Folha de S. Paulo


A geografia dos livros

Não sei se é assim com vocês, mas sempre que começo a ler um livro a imagem de algum lugar conhecido se instala na minha cabeça --um quarto, uma cidade, uma rua-- e a partir daí toda a leitura se passa sobre essa paisagem de fundo.

Não importa se o livro tem cem ou mil páginas, se é uma história com neve ou sob o sol da Bahia.
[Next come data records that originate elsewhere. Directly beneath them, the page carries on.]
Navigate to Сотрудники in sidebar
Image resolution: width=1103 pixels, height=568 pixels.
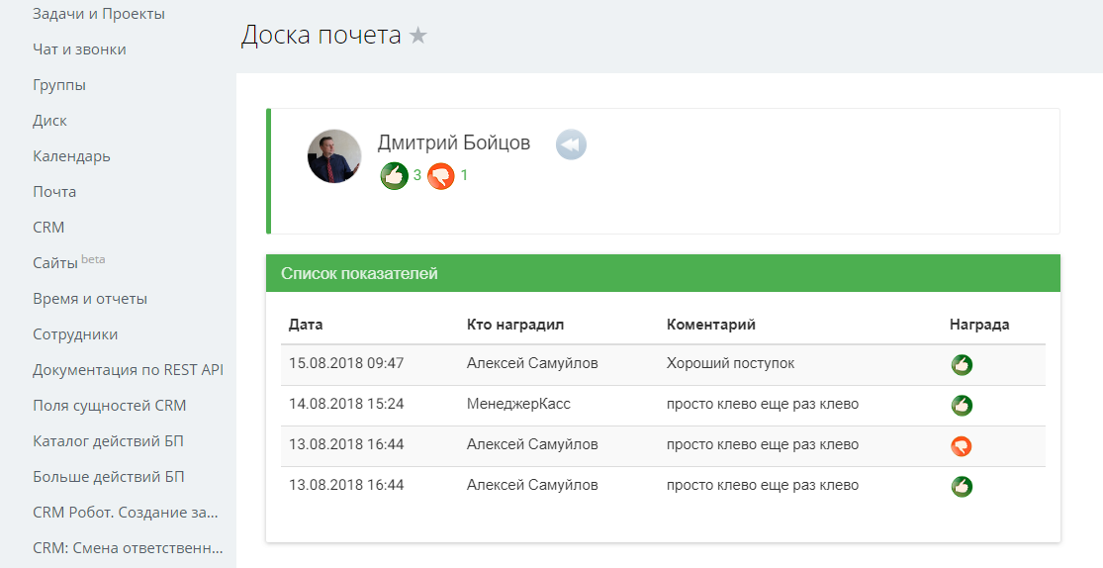click(x=75, y=334)
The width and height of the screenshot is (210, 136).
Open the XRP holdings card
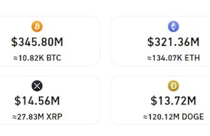pyautogui.click(x=50, y=100)
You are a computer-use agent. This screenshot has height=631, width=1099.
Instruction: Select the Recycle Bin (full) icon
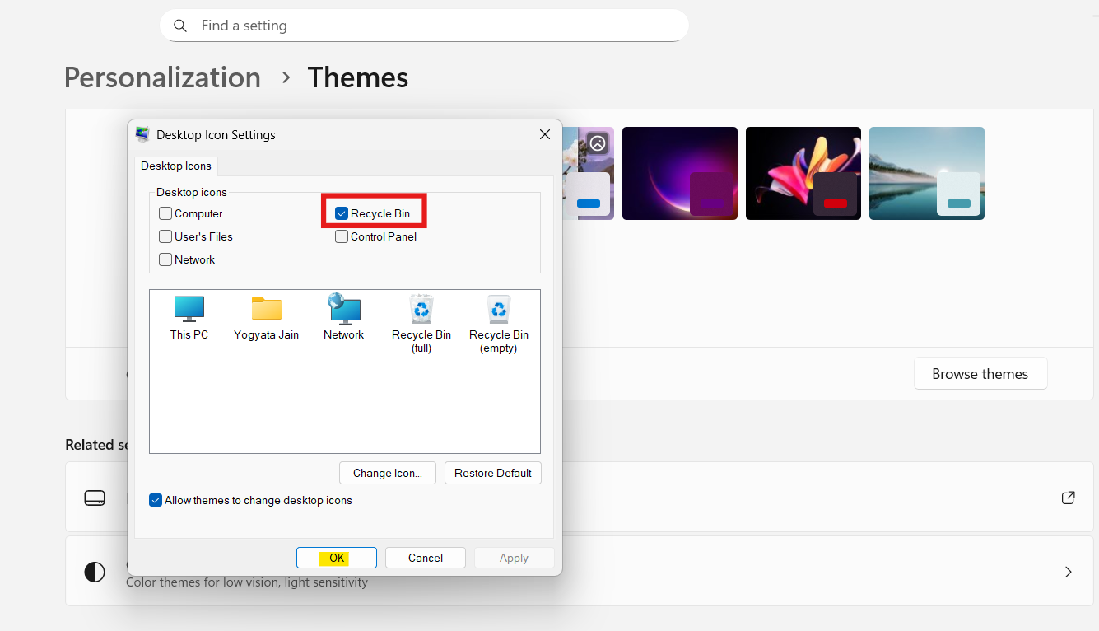421,311

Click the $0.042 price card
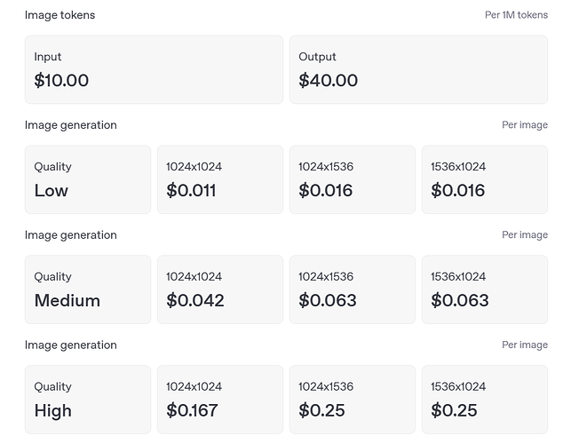(220, 289)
Basta pensar num quintal de Presidente Prudente de 1992 ao correr os olhos pelas primeiras linhas de um romance e pronto: a neve de "Crime e Castigo" vai cair nesse quintal e o sol de "Viva o Povo Brasileiro" vai nascer e morrer ali.
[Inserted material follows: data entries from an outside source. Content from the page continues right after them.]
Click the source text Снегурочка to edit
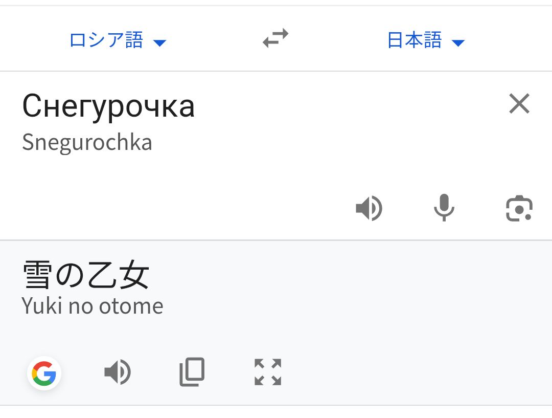pyautogui.click(x=108, y=106)
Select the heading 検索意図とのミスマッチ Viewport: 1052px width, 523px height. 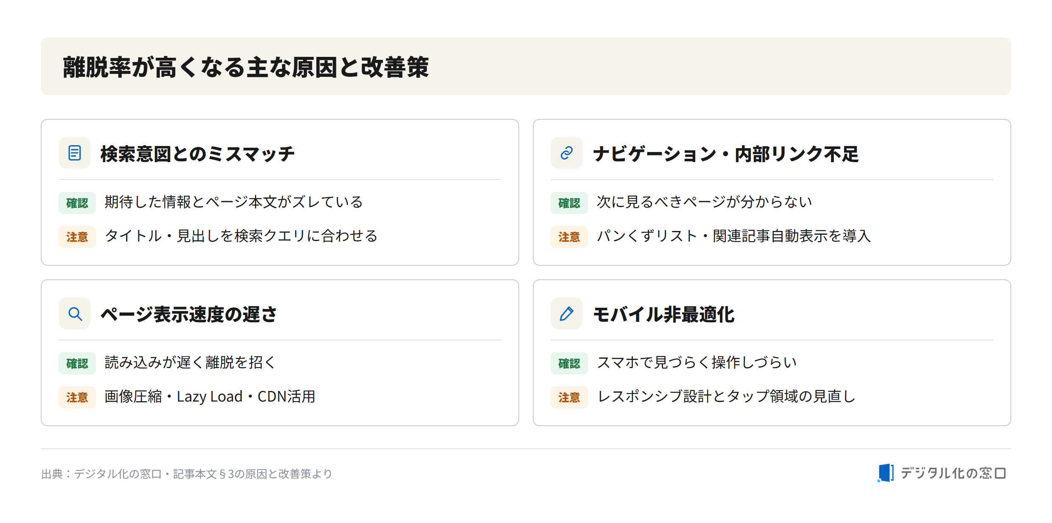pos(197,154)
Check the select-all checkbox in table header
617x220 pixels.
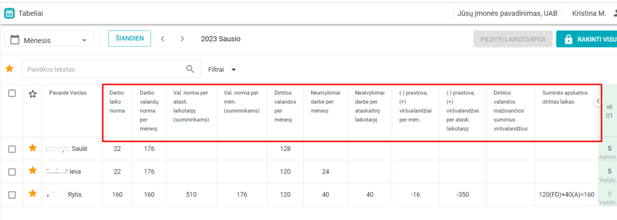[12, 93]

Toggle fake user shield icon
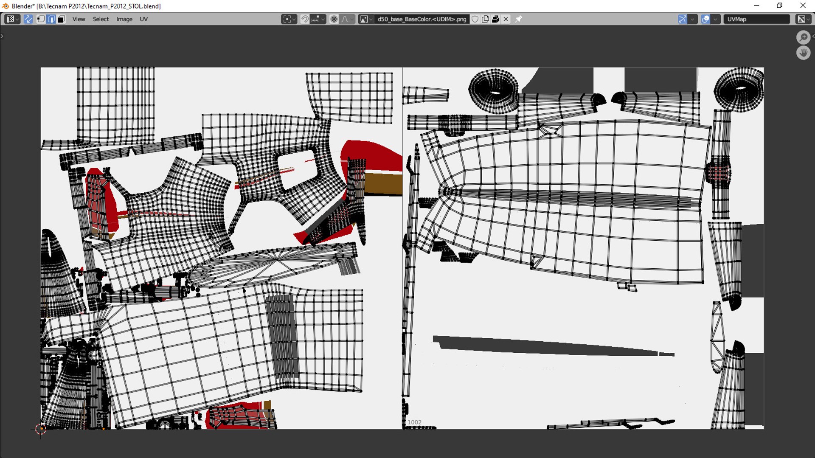(475, 19)
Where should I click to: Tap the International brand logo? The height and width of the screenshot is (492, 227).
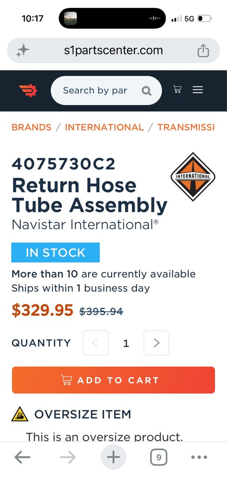[x=193, y=177]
Como? Explico: o sol (ou a neve) brilha um pouquinho à frente da mangueira e do galinheiro do Oeste Paulista (onde chove), sem que os cenários se confundam. O quintal continua a ser o quintal da casa de um amigo do meu pai que está com câncer e que fomos visitar, e a neve (ou o sol) é mais ou menos aquela que Dostoiévski (ou João Ubaldo Ribeiro) descreveu.

Ilustração Guazzelli

Outro exemplo: li há alguns meses a biografia de Serge Gainsbourg, o compositor francês. E todo o esplendor e miséria de sua vida --a casa de paredes pretas abarrotada de obras de arte, as mulheres extraordinárias que amou, os porres nas boates do Quartier Latin, a decadência física precoce etc. --tudo, sem exceção, aconteceu na esquina da Cardeal Arcoverde com a Fradique Coutinho.

Sendo mais preciso: do lado esquerdo de quem desce a Cardeal e na calçada mais próxima do Largo da Batata.

O pior é que, como estive uma vez em Paris, ainda fiz um esforço pra substituir o bairro paulistano pelo sétimo arrondissement, reduto de Gainsbourg. Não adiantou. Resultado: na minha tosca configuração mental, Serge Gainsbourg é um ser franco-pinheirense, um gnomo bêbado que flutua por dois ou três metros quadrados da Vila Madalena.

Mais exemplos: "Laços de Família", de Clarice Lispector, se desenvolve inteiro na rua São Carlos do Pinhal, entre a Pamplona e a alameda Campinas; "Pauliceia Desvairada", em frente ao vão livre do Masp, acima dos carros, a dois metros do asfalto; "Palmeiras Selvagens", de William Faulkner, numa escada da Editora 34 (onde trabalhei); "A Estrada", de Cormac McCarthy, nos arredores do Zé do Laço, um posto de gasolina em ruínas (tem alguma coisa a ver com o enredo, pelo menos) a quatro quilômetros de Santo Anastácio.

Às vezes, antes mesmo de ler um livro, já adivinho a sua, digamos, "geografia íntima". "2666", de Roberto Bolaño, está cravado em algum ponto da rua Mário Ferraz, no Itaim; "Fausto", de Goethe, na fronteira (vista num mapa) de São Paulo com Minas Gerais; as batalhas épicas de "Guerra e Paz", de Tolstói, estão circunscritas à lavanderia do meu apartamento atual.

Por quê? Qual a estranha lei psicológica que rege a escolha dessas imagens?

Na maior parte dos casos, não faço ideia. Em outras, desconfio e invento hipóteses que me convencem pouco. E só muito de vez em quando sei realmente do que se trata --então finjo que não é comigo, deixo o rubor no rosto ir embora e aproveito pra ouvir de novo o samba "Acreditar", de Dona Ivone Lara, que Deus a abençoe.